El llamado de Ayotzinapa

La desaparición de 43 estudiantes de Ayotzinapa nos mueve fibras sociales y políticas muy sensibles. Dimensionarlo en una justa vastedad resulta sumamente complejo cuando de lo que se trata es de garantía de derechos humanos, y de violación de derechos humanos, de justicia y de injusticia, de incertidumbre, de dolor, de solidaridad, de indignación, de culpables, de impunes, de cobardes y también de valientes.

Los componentes de dicha tragedia nos obligan a profundas reflexiones, y nos lanza un llamado a todos los actores políticos.

En un intento de profunda reflexión, está por demás afirmar que no queremos más Ayotzinapas y que en la indignación nos sumamos todos.

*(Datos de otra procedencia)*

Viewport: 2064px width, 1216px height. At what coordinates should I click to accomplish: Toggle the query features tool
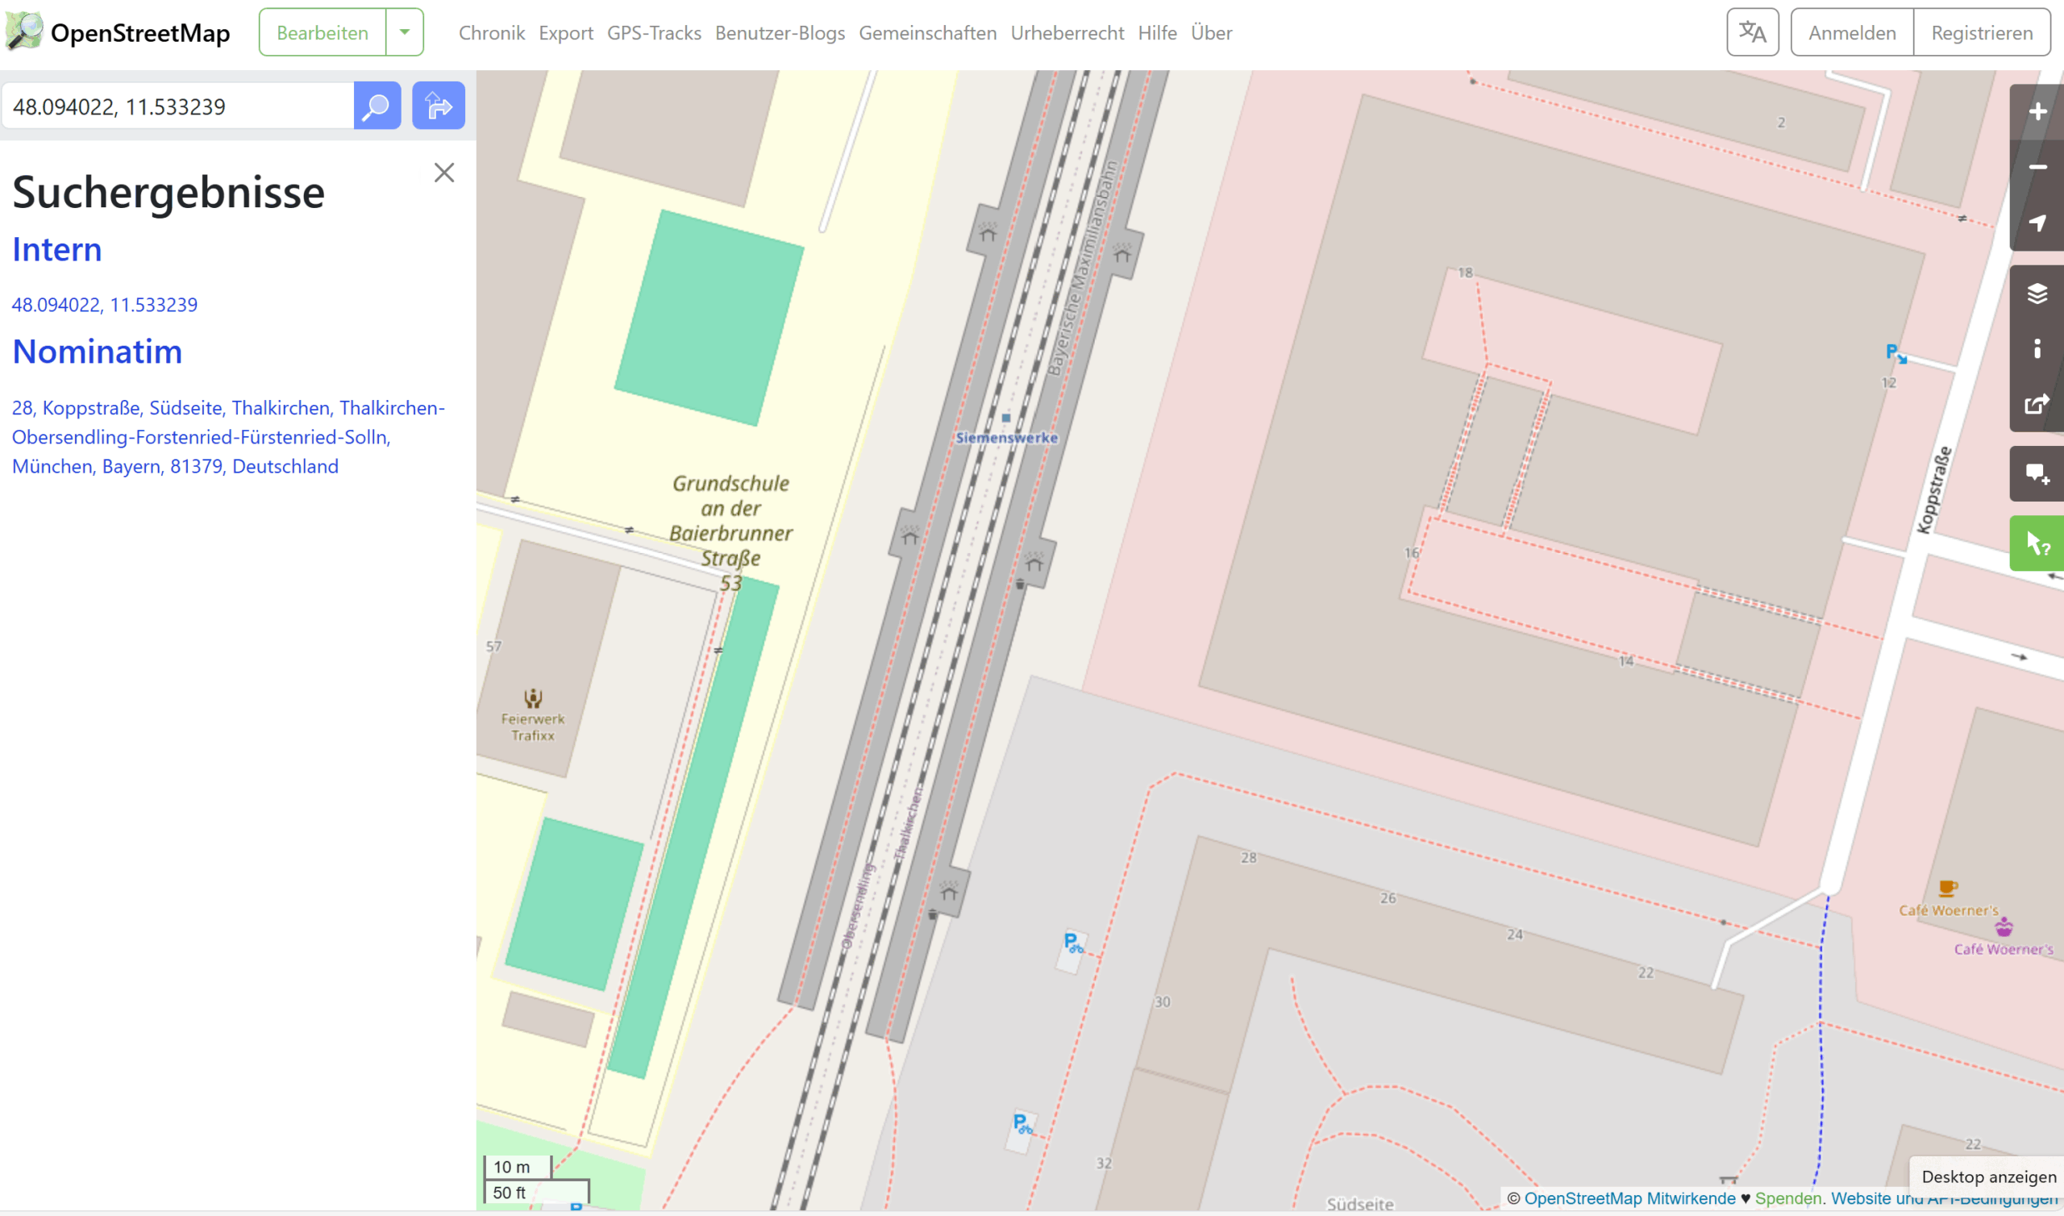(x=2037, y=543)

México es un país de Instituciones, las cuales deben atender el llamado de la voz colectiva que se alza clamando justicia. Instituciones que hacen evidente su vulnerabilidad en el ámbito local.

Es necesario fortalecer las instituciones más cercanas al ciudadano, las que se muestran endebles ante los poderes fácticos, y debemos afirmar que gobiernos locales que amparen a la delincuencia hoy por omisión o por asociación, serán sus víctimas mañana, ya sea por debilidad, o por exceso de poder.

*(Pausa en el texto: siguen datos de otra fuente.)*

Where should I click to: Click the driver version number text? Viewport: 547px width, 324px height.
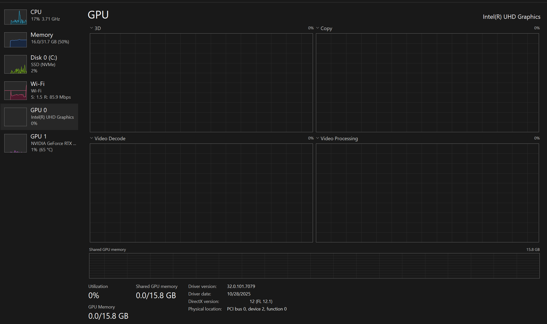pyautogui.click(x=241, y=286)
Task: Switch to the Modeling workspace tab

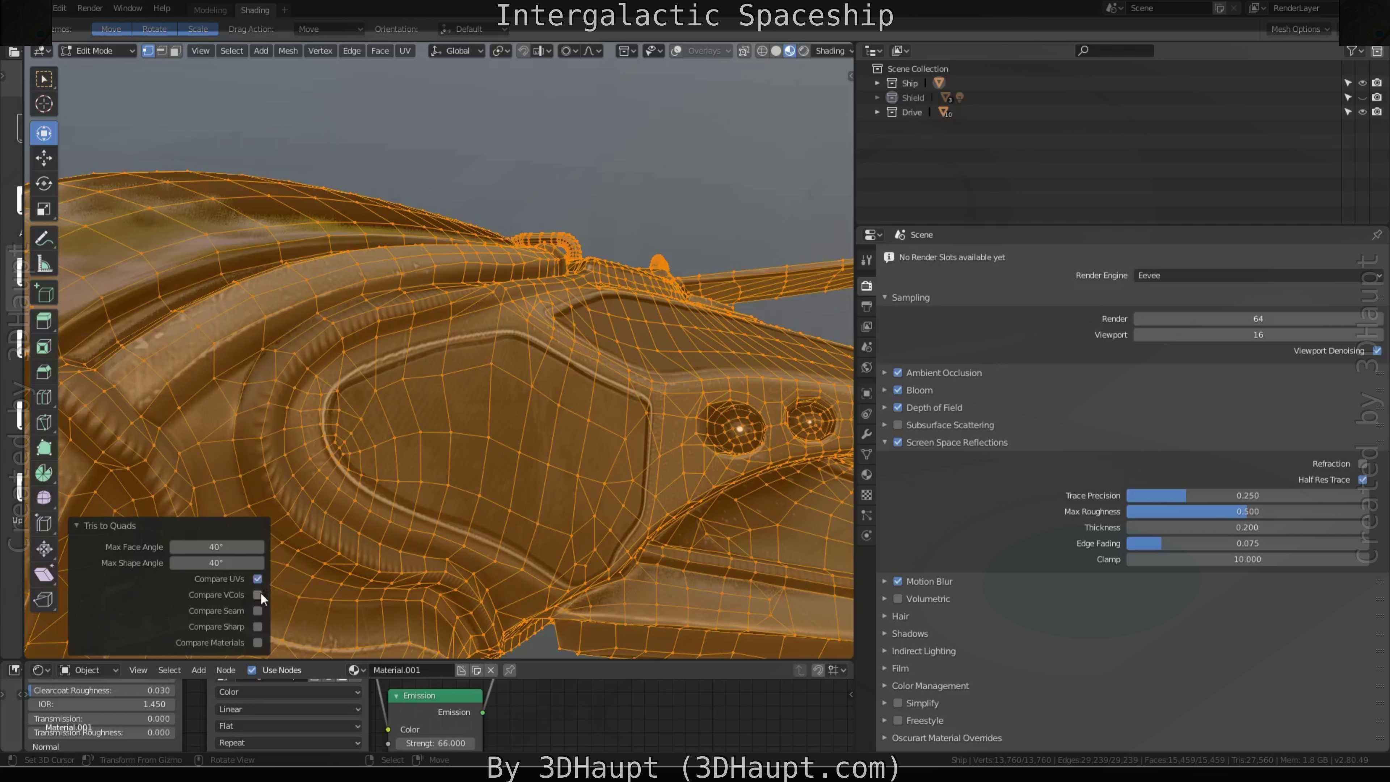Action: (210, 10)
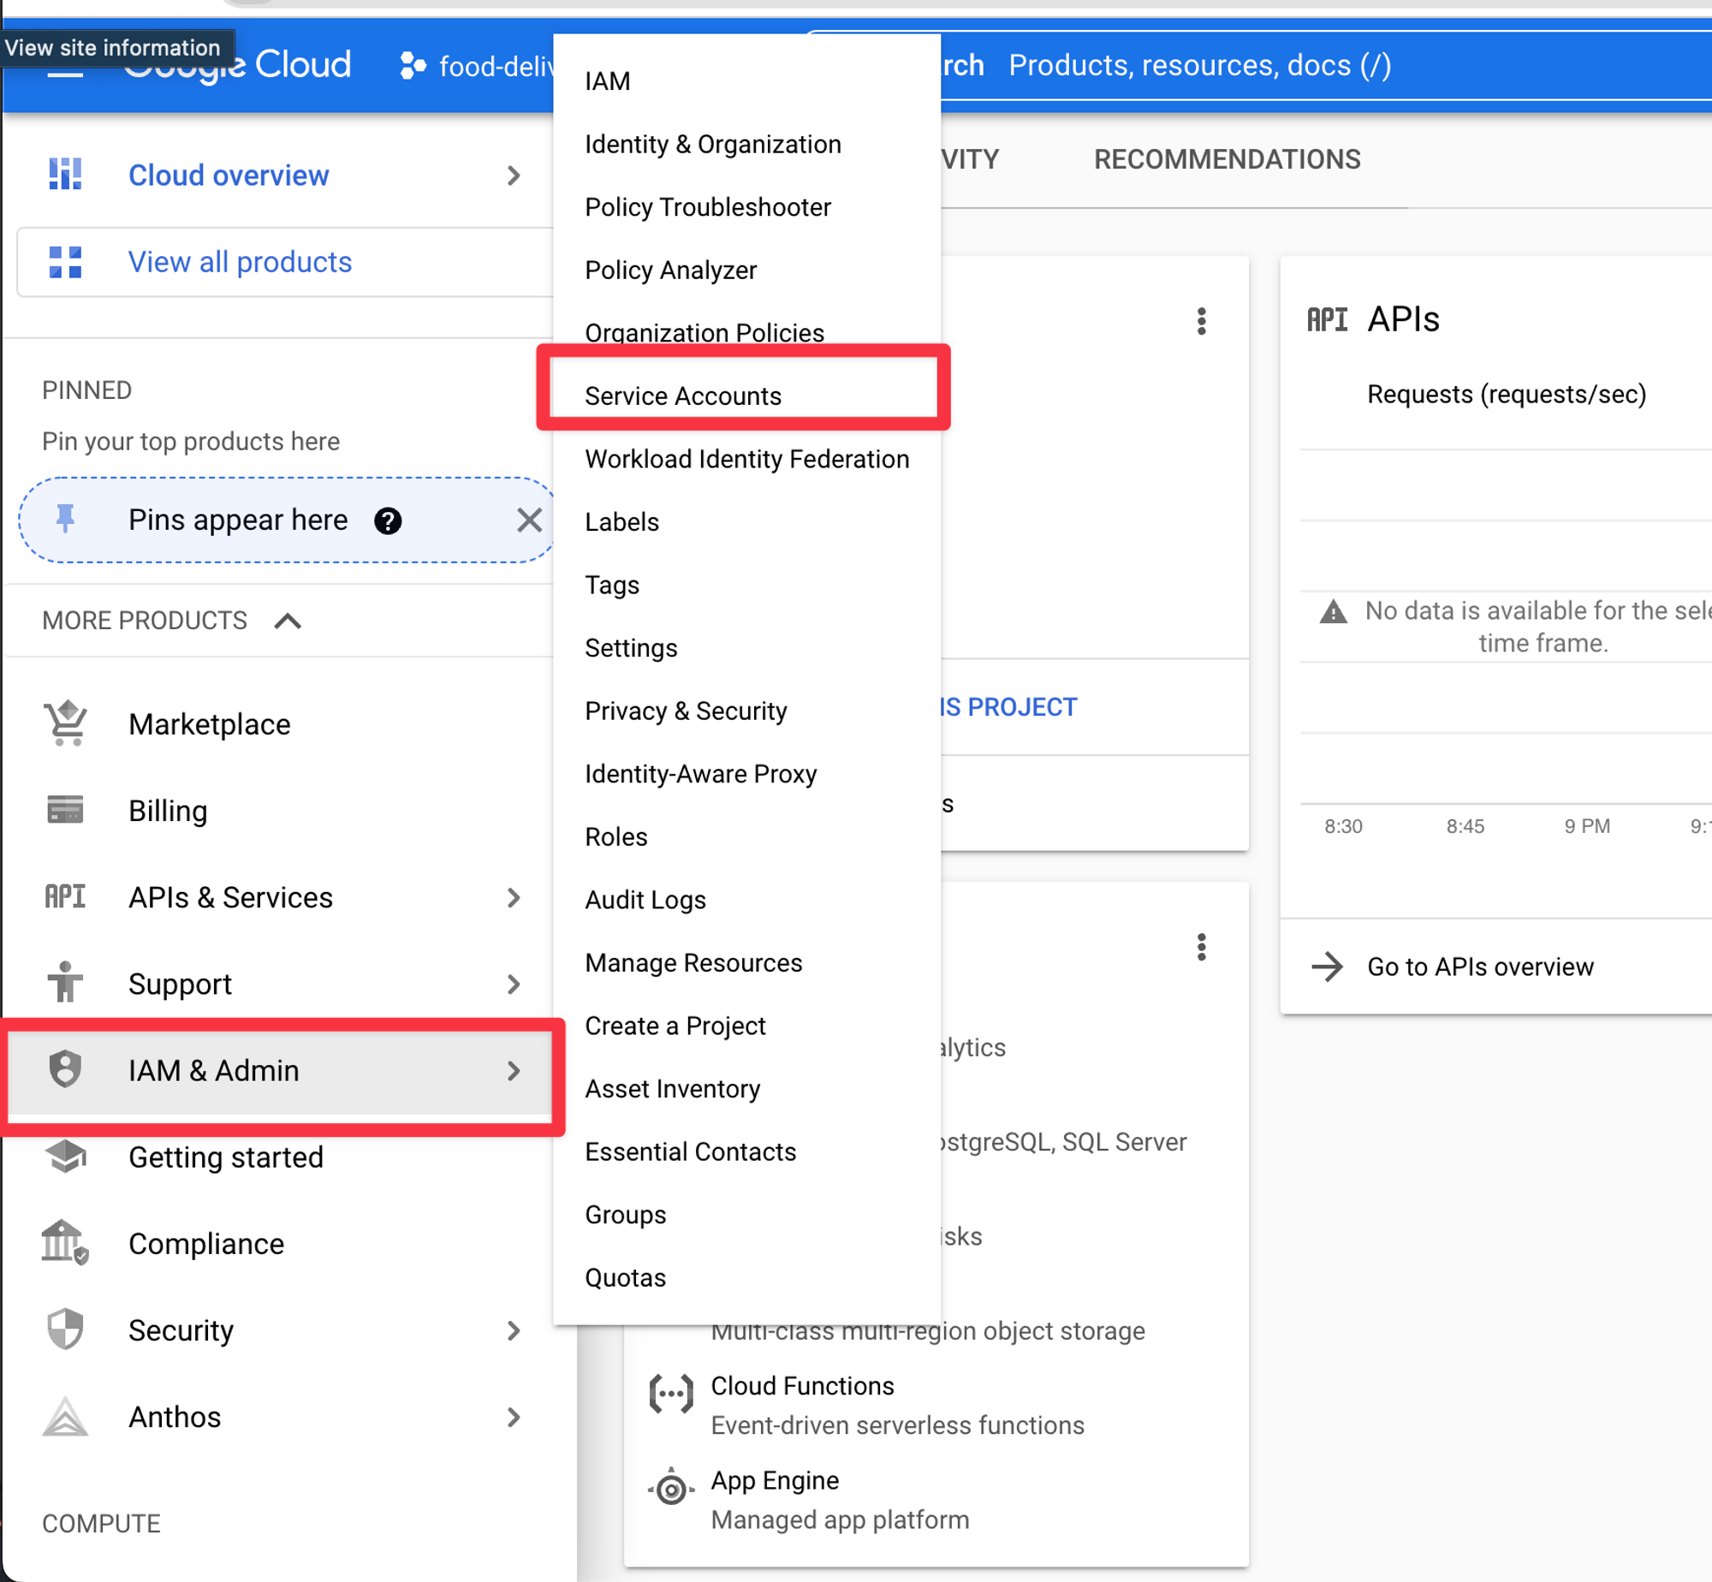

Dignificar el régimen político empieza desde abajo. Es necesario fortalecer los ayuntamientos, son urgentes congresos locales que sean un contrapeso a excesos u omisiones, mejores cuadros partidarios, más cultura política, cívica y más ciudadanía, nuestra apuesta debe centrarse en ello.

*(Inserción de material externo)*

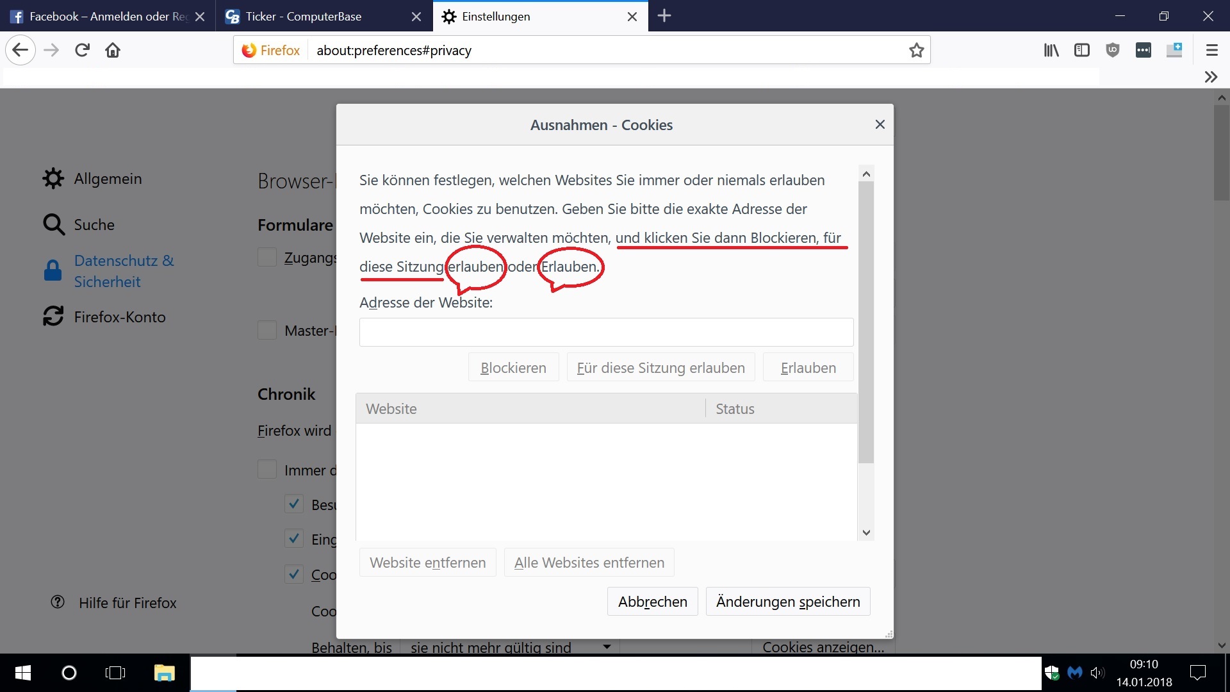Click Änderungen speichern button
This screenshot has height=692, width=1230.
point(787,602)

Ayotzinapa resulta un doloroso llamado a la reflexión justo cuando inicia un proceso electoral. Nos obliga a los partidos políticos, so pena de mayor alejamiento de la ciudadanía, a mejores prácticas apegadas en estricto sentido a la legalidad. A dejar el pragmatismo electorero y a ofertar a los mejores cuadros, y a exigir más que votos a los gobiernos y representantes salientes, cuentas.

El llamado de Ayotzinapa es a fortalecer las instituciones; fortaleza que empieza y termina con la construcción de una ciudadanía que impacte en donde éstas son más endebles: en el ámbito local.

Celebro a una juventud que en el marco institucional se solidariza exigiendo justicia, se une a la protesta, se suma a la indignación y estoy cierto que será la misma juventud la que acudirá a las urnas al igual que sale a las calles, porque México se transforma con y desde las instituciones.

Construir un verdadero Estado de derecho es abonar también a contar con una mejor democracia, pues éste es consustancial a la democracia, ni más ni menos. Ese sigue siendo nuestro reto y no debemos cejar en este empeño.